━━━━━ DATASET ENTRIES
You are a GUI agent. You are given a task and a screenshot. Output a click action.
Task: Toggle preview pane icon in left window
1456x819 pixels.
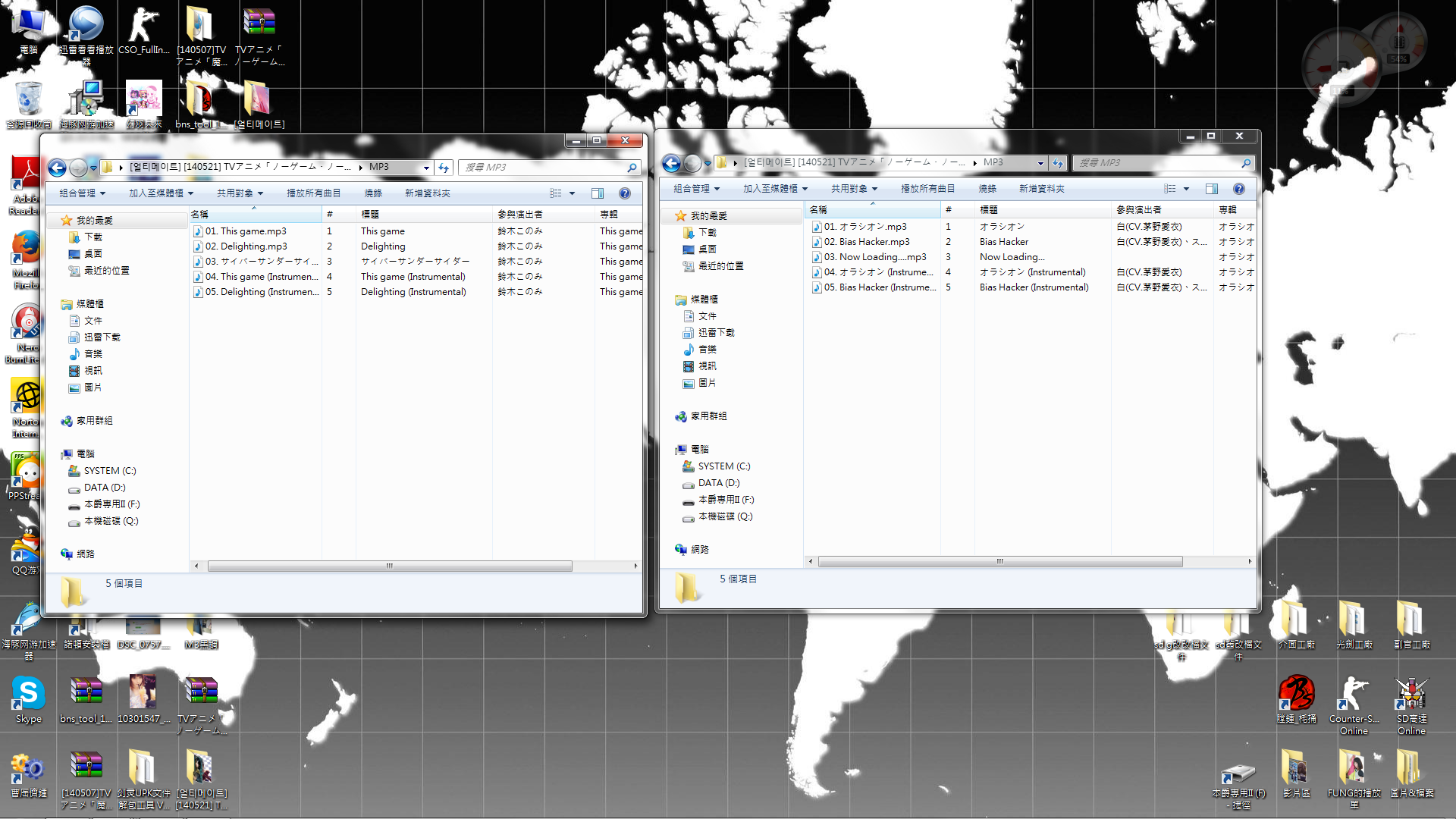[598, 193]
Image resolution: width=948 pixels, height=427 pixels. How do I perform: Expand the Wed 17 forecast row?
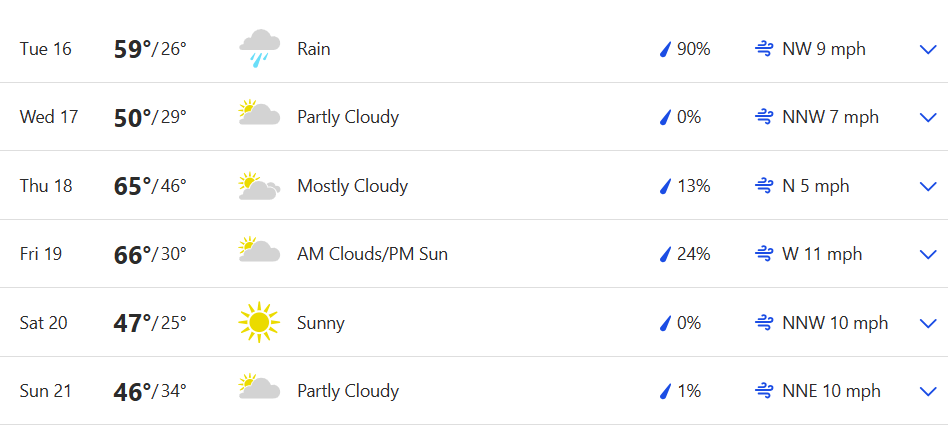[x=927, y=117]
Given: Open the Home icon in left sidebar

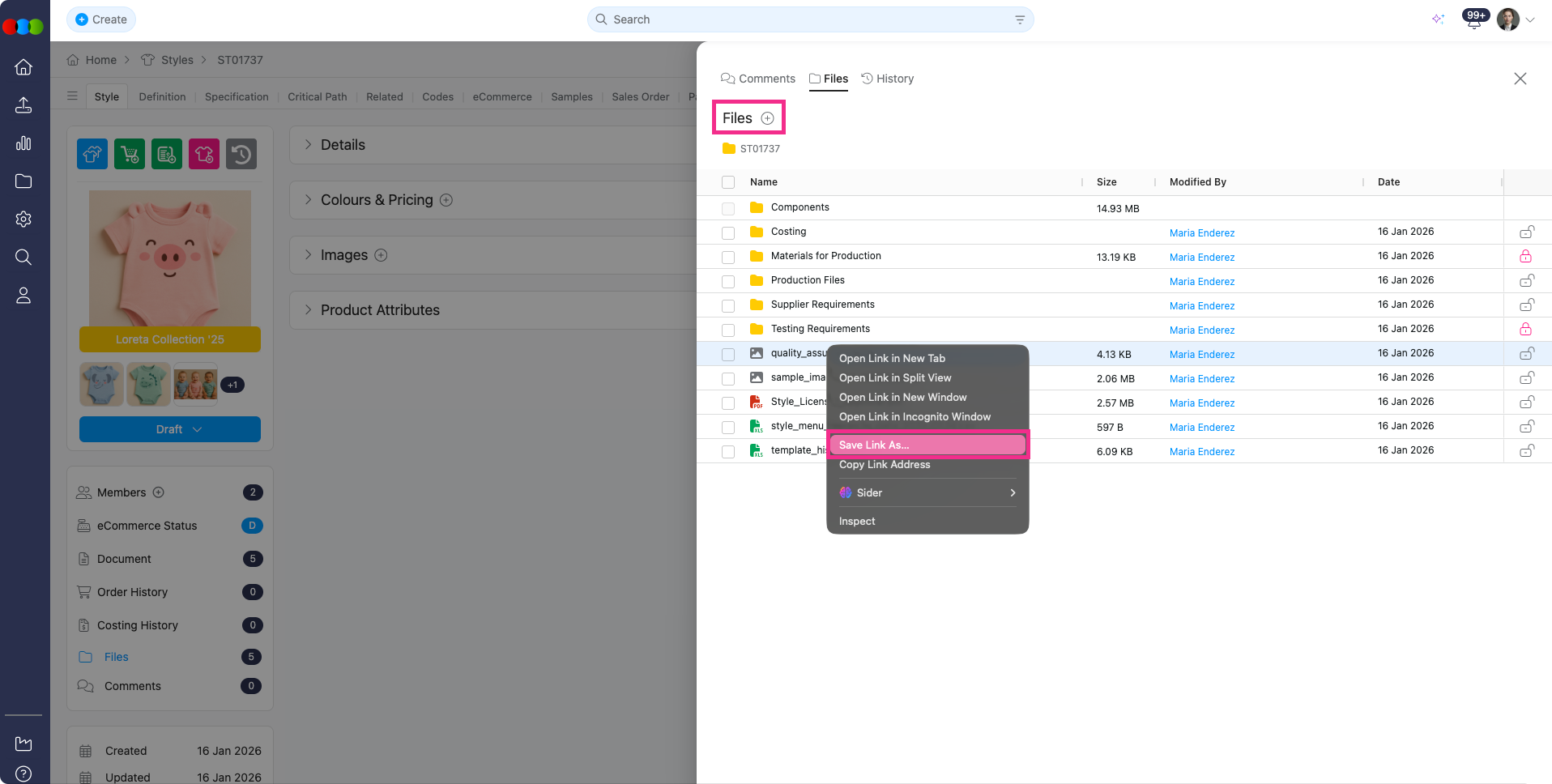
━━━━━━━━━━
§ TASK TO COMPLETE: Rewrite the material above as a numbered list with one item per line. Skip the blank lines and leave out the pictures.

§ RESPONSE:
1. You are a GUI agent. You are given a task and a screenshot. Output a click action.
2. Task: Toggle preview pane icon in left window
3. 1456x819 pixels.
4. [598, 193]
5. Image resolution: width=948 pixels, height=427 pixels. How do I perform: Expand the Wed 17 forecast row?
6. [x=927, y=117]
7. Given: Open the Home icon in left sidebar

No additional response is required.